Open Speech and Language Resources

Multilingual and code-switching ASR Challenge Dataset - sub-task2

Identifier: SLR104

Summary: Datasets for sub-task2 in Multilingual and code-switching ASR challenges for low resource Indian languages - MUCS 2021 (https://navana-tech.github.io/MUCS2021/)

Category: Speech

License: CC BY-SA 4.0

Downloads (use a mirror closer to you):
Hindi-English_train.tar.gz [7.3G] ( Hindi-English code-switched train speech and transcripts ) Mirrors: [US] [EU] [CN]
Hindi-English_test.tar.gz [443M] ( Hindi-English code-switched test speech and transcripts ) Mirrors: [US] [EU] [CN]
Bengali-English_train.tar.gz [3.9G] ( Bengali-English code-switched train speech and transcripts ) Mirrors: [US] [EU] [CN]
Bengali-English_test.tar.gz [606M] ( Bengali-English code-switched test speech and transcripts ) Mirrors: [US] [EU] [CN]
subtask2_blindtest_wReadme.tar.gz [1.0G] (sub-task2 Blind Test set and transcripts ) Mirrors: [US] [EU] [CN]

About this resource:

Summary of Hindi-English and Bengali-English Data

The Hindi-English and Bengali-English datasets are extracted from spoken tutorials.
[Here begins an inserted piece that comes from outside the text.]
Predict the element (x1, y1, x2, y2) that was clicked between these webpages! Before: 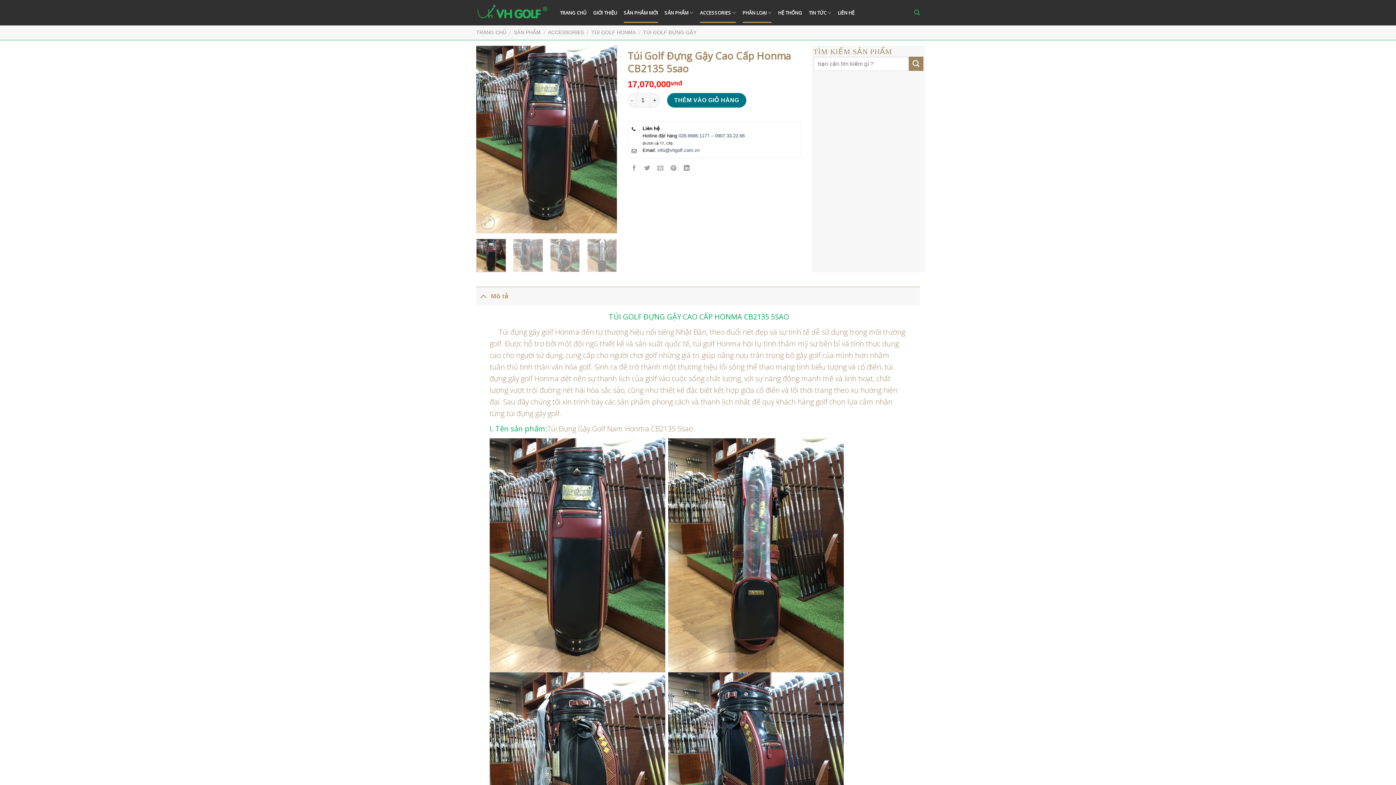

These tutorials cover a range of technical topics and the code-switching predominantly arises from the technical content of the lectures. The segments file in the baseline recipe provides sentence time-stamps. These time-stamps were used to derive segments from the audio file to be aligned with the transcripts given in the text file. Hindi-English train and test datasets contain 89.86 hours and 5.18 hours, respectively, while the Bengali-English train and test datasets contain 46.11 hours and 7.02 hours of speech, respectively. All the audio files in both datasets are sampled at 16 kHz, 16 bits encoding. The vocabulary size for Hindi-English and Bengali-English are 17877 and 13656, respectively.

Summary of the blind test data

In addition to the train and test sets, the blind test set for subtask2 is also provided.